貿易赤字が過去最大、資源価格の高騰と円安進行で膨らむ輸入額
財務省が発表した11月の貿易統計速報(通関ベース)によると、輸出額から輸入額を差し引いた貿易収支は、2兆274億円の赤字となった。16カ月連続の赤字で、赤字額は比較可能な1979年以降、11月としては過去最大を更新した。今年1月から11月までの赤字額の累計はすでに暦年ベースで過去最大の赤字だった2014年の水準に達している。原油や液化天然ガス(LNG)など資源価格の高騰や円安の進行で輸入額が膨らみ、輸出額を上回った。
輸入額、輸出額いずれも11月としては過去最大となった。輸入額は前年同月比30・3%増の10兆8649億円と、22カ月連続で増加した。アラブ首長国連邦(UAE)からの原油や豪州からの石炭、LNGなどの輸入が増えた。輸出額は同20・0%増の8兆8375億円と、21カ月連続で増加した。米国向けの自動車や建設用・鉱山用機械、タイ向けの貨物船などの輸出が伸びた。

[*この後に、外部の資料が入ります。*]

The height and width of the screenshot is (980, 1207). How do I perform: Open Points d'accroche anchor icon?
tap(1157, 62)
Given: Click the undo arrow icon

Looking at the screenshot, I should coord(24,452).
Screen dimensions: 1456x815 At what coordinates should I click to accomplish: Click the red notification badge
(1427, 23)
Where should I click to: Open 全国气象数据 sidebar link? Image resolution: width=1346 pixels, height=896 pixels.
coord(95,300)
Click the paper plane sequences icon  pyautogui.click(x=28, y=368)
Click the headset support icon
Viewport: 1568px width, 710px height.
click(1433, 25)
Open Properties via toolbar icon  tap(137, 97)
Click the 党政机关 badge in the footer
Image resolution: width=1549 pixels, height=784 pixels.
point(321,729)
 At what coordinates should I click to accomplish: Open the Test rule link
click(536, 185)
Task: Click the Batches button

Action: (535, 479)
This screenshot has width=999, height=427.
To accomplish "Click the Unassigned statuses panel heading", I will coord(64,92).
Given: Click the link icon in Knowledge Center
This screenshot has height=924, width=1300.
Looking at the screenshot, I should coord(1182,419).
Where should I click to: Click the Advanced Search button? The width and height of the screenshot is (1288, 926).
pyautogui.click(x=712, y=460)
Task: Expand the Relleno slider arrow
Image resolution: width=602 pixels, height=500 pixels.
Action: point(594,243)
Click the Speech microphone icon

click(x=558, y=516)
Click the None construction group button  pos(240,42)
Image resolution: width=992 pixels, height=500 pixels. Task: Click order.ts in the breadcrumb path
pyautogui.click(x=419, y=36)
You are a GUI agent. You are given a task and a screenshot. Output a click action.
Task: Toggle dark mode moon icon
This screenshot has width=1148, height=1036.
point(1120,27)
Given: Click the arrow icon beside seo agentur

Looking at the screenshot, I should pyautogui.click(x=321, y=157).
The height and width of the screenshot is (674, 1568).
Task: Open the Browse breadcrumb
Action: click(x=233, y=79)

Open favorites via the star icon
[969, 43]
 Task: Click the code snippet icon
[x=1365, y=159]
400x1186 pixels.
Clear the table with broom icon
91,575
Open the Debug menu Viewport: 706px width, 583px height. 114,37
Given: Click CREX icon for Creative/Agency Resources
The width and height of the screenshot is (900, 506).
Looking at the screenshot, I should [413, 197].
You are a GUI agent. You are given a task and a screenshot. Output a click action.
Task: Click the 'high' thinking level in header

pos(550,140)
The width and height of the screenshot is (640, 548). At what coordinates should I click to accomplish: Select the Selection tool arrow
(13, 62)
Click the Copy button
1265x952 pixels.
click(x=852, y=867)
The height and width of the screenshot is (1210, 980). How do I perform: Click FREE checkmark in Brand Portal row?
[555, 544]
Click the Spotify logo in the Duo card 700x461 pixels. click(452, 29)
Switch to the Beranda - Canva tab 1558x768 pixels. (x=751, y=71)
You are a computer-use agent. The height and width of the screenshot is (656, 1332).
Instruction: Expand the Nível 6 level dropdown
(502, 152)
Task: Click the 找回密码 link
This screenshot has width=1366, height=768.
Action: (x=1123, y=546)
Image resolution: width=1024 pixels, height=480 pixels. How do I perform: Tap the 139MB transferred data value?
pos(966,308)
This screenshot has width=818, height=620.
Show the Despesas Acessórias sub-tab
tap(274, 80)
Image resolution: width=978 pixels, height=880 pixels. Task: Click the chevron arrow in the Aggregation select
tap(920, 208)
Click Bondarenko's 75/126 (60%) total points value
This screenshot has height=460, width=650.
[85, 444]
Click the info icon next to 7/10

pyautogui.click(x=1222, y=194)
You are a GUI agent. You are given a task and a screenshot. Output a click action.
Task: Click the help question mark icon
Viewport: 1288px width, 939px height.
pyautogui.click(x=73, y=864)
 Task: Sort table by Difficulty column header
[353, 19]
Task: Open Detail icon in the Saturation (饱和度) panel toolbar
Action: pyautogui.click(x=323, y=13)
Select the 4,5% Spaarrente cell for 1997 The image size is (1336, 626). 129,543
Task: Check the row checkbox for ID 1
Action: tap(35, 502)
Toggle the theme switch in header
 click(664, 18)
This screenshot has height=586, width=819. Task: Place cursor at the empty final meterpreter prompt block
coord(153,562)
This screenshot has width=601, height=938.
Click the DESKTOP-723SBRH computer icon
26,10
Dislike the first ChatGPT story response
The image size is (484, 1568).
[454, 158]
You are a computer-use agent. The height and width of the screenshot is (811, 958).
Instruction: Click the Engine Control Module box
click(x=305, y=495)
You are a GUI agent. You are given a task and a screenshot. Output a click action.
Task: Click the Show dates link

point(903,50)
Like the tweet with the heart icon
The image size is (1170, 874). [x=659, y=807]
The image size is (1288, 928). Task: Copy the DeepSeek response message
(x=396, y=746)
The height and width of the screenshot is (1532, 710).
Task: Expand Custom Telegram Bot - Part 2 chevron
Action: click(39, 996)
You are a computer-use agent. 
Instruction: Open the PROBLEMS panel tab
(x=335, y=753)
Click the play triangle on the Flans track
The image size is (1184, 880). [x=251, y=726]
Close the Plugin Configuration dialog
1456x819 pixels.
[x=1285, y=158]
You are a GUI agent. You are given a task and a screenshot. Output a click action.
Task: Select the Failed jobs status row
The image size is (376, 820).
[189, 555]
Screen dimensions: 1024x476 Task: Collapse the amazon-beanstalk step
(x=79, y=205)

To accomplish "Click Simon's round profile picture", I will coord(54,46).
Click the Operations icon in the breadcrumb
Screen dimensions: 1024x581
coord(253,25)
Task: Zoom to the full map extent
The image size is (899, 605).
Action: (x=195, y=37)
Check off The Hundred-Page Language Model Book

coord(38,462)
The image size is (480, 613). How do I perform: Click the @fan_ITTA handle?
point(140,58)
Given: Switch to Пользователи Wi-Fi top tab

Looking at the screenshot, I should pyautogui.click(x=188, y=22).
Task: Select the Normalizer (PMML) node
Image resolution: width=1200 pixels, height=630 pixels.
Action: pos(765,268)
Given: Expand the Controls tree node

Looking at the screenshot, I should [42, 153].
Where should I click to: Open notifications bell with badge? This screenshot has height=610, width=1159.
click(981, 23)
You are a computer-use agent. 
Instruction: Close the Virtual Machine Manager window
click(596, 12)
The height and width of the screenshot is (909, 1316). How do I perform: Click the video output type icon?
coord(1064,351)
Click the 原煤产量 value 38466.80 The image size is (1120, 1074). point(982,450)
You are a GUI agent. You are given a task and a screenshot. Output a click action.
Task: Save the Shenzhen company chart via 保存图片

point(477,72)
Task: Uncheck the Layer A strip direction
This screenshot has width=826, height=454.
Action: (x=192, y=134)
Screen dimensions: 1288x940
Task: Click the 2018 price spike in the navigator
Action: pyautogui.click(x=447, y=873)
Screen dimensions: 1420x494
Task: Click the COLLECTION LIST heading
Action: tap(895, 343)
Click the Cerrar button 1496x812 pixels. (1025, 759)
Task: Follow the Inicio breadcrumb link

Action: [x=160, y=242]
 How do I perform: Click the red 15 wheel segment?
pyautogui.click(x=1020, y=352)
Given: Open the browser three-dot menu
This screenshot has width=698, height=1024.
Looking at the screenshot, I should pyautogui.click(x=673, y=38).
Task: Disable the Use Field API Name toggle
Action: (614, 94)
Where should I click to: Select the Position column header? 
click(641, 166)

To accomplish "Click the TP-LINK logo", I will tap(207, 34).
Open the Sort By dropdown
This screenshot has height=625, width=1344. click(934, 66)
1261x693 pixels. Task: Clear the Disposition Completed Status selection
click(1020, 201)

地域別では、米国向け輸出が同32・5%増の1兆7223億円と、14カ月連続の増加となった。米国からの輸入は同21・5%増の1兆419億円となり、21カ月連続で増加。自動車や建設用・鉱山用機械などの輸出が増えた。輸入は医薬品や石炭などが増加した。
中国向け輸出は同3・5%増の1兆6324億円で、6カ月連続の増加となった。中国からの輸入は同17・3%増の2兆3231億円となり、7カ月連続で増加した。プロジェクターや原料品などの輸出が増えた。灯油やイヤホン・ヘッドホンなどの輸入が増加した。